What is the problem you're solving and your solution to it?
All products or services are present in the market because they are a solution to some or the other problem. Introduce to the audience and highlight the problem that you are solving through it. Remember, you are not in the business of convincing. You are in the business of discovering who has the problem.
Who is it for? What is the target market?
You need to be clear in your thoughts about who is your target customer. Remember, the best way to sell something is not to sell it. However, earn the awareness, respect and trust of those who might buy.
What is your marketing strategy?
Enlighten the audience with your marketing strategies.

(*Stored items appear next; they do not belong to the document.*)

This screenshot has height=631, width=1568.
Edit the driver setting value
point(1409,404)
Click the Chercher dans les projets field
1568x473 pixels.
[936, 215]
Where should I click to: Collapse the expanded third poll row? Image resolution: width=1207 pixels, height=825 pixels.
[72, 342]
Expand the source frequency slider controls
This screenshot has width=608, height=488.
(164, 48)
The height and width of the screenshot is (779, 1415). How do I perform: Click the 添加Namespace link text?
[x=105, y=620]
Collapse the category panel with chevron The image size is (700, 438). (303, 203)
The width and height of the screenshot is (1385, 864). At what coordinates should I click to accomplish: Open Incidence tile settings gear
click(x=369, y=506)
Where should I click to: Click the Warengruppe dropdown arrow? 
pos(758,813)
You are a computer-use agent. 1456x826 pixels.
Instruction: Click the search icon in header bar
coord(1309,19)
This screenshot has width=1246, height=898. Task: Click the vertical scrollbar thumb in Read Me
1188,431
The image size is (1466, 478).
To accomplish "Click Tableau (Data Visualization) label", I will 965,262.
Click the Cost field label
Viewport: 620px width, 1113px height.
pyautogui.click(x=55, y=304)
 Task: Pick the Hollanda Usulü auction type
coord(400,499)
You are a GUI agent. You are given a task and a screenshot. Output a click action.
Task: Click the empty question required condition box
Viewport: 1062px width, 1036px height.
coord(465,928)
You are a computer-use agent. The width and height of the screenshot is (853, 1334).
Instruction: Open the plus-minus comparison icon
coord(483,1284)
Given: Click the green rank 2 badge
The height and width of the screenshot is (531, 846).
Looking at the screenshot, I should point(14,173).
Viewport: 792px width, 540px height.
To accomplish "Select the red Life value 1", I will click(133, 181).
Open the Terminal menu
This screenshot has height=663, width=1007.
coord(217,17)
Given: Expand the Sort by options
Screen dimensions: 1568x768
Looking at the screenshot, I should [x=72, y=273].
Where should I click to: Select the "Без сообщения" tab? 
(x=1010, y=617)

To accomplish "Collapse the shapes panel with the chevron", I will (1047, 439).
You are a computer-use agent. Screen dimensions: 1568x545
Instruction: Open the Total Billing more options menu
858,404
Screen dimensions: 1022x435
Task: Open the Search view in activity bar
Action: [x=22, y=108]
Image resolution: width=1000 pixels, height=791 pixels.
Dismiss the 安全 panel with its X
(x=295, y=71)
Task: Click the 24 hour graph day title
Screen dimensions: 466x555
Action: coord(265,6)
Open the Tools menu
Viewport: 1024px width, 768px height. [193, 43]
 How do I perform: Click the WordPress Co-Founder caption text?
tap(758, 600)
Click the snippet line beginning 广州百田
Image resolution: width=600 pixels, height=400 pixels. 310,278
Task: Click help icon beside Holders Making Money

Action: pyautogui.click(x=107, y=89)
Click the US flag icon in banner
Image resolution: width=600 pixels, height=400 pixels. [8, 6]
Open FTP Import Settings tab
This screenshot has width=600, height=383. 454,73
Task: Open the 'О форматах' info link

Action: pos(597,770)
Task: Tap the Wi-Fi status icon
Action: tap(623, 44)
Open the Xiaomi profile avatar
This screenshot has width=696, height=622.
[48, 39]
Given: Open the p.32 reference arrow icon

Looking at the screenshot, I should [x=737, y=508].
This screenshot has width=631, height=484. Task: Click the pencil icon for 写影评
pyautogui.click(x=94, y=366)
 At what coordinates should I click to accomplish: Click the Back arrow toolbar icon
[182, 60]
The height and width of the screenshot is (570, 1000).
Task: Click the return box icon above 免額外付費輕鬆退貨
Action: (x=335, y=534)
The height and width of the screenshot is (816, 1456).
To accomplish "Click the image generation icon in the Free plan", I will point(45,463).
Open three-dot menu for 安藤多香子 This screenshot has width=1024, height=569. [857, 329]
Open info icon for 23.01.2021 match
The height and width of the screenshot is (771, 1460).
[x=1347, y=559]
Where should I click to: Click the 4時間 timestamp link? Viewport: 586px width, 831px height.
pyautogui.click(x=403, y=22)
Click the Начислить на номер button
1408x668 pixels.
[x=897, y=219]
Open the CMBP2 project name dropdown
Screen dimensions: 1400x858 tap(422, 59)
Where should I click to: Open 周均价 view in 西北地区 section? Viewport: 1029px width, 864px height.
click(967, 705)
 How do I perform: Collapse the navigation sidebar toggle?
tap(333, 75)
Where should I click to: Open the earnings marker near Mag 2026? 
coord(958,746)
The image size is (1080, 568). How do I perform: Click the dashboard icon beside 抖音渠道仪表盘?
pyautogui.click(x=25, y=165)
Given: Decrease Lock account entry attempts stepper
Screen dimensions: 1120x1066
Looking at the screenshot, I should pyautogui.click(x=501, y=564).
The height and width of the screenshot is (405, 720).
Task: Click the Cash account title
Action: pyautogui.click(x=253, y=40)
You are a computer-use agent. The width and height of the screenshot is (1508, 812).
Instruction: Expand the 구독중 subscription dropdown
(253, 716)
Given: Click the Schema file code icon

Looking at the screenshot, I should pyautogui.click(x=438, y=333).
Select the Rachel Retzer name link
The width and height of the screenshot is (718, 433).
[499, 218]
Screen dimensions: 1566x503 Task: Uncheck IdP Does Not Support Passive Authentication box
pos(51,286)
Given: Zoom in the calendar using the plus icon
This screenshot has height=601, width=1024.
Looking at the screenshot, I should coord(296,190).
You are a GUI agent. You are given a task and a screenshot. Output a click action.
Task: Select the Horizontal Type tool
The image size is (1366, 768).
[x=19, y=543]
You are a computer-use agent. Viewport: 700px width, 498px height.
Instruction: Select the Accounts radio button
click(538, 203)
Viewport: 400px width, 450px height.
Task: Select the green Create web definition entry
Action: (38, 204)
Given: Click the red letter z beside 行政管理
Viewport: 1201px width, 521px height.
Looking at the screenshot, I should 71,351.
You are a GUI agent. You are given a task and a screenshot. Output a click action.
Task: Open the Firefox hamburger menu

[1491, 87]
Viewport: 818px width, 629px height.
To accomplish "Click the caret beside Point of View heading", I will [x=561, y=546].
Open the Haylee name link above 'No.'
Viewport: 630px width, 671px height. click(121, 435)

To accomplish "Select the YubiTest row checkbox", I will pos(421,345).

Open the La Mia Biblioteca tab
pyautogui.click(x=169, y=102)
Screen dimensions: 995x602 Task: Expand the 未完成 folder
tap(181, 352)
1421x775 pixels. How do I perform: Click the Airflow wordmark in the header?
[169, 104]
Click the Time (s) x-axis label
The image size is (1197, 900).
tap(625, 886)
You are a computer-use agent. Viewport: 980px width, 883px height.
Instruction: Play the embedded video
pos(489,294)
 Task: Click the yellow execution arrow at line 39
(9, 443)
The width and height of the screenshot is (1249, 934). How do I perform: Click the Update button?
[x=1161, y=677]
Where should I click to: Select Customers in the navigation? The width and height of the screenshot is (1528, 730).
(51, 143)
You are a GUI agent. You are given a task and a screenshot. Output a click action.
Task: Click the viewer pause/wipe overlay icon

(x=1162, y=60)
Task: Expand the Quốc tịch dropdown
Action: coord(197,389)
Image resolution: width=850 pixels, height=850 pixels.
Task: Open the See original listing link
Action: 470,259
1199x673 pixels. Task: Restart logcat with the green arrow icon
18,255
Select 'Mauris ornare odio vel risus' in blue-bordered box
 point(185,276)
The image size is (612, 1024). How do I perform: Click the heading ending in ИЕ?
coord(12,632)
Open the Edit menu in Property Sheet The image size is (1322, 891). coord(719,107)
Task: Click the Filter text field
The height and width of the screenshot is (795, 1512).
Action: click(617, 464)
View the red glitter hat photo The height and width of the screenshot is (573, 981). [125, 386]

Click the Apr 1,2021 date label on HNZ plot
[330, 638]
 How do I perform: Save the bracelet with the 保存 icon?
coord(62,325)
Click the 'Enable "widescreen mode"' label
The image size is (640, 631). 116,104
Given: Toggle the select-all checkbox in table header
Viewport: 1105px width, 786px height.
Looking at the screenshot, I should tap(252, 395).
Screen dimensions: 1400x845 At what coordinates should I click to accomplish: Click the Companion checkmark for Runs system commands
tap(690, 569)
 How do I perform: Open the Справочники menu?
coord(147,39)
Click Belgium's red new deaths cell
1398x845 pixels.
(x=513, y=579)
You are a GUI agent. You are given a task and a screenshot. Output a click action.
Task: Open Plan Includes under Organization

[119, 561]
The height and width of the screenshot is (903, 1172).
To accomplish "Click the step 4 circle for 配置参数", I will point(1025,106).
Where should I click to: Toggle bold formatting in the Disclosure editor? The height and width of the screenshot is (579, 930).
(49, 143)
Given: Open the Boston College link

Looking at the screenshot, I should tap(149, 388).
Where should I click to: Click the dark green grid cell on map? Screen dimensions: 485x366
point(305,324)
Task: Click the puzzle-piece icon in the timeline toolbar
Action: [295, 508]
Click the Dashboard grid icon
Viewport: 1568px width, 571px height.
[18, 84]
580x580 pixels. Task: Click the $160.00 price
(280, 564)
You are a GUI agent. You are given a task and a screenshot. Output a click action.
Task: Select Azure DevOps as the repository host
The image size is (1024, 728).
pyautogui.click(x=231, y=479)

Be precise and sure about your marketing strategy because “you can’t sell anything if you can't tell anything!”
What makes your product or service unique or different? Can it be copied?
Highlight the features and usability in brief and the unique feature it carries which gives you a competitive edge.
What is your growth potential or projected growth? When talking about your expected growth, never be vague about your hopes on customers buying your product or service. You should supposedly be able to model the likelihood that customers will be into it along with being confident about your analysis and statistics.
What is your finance structure? How are you planning to raise it?
Clearly list in numbers what is the debt-equity ratio you are planning to raise and how. Also, if your setup is not a company but any other form of business setup then, what amount of capital you are raising and how. Be numerical, state the numbers and facts and proceed to the next point.
Why now? As you wrap up your pitch, make an argument as to why is now the right time for investors to invest their money in your business? Why is now the right time to raise funds and grow rapidly?
This is your chance to make a call to action to the audience. Now that you've presented your business idea, summarise your pitch by highlighting three points of your presentation that you think are best!
(The writer is vice- chairman and managing director, Shemrock and Shemford Group of Schools)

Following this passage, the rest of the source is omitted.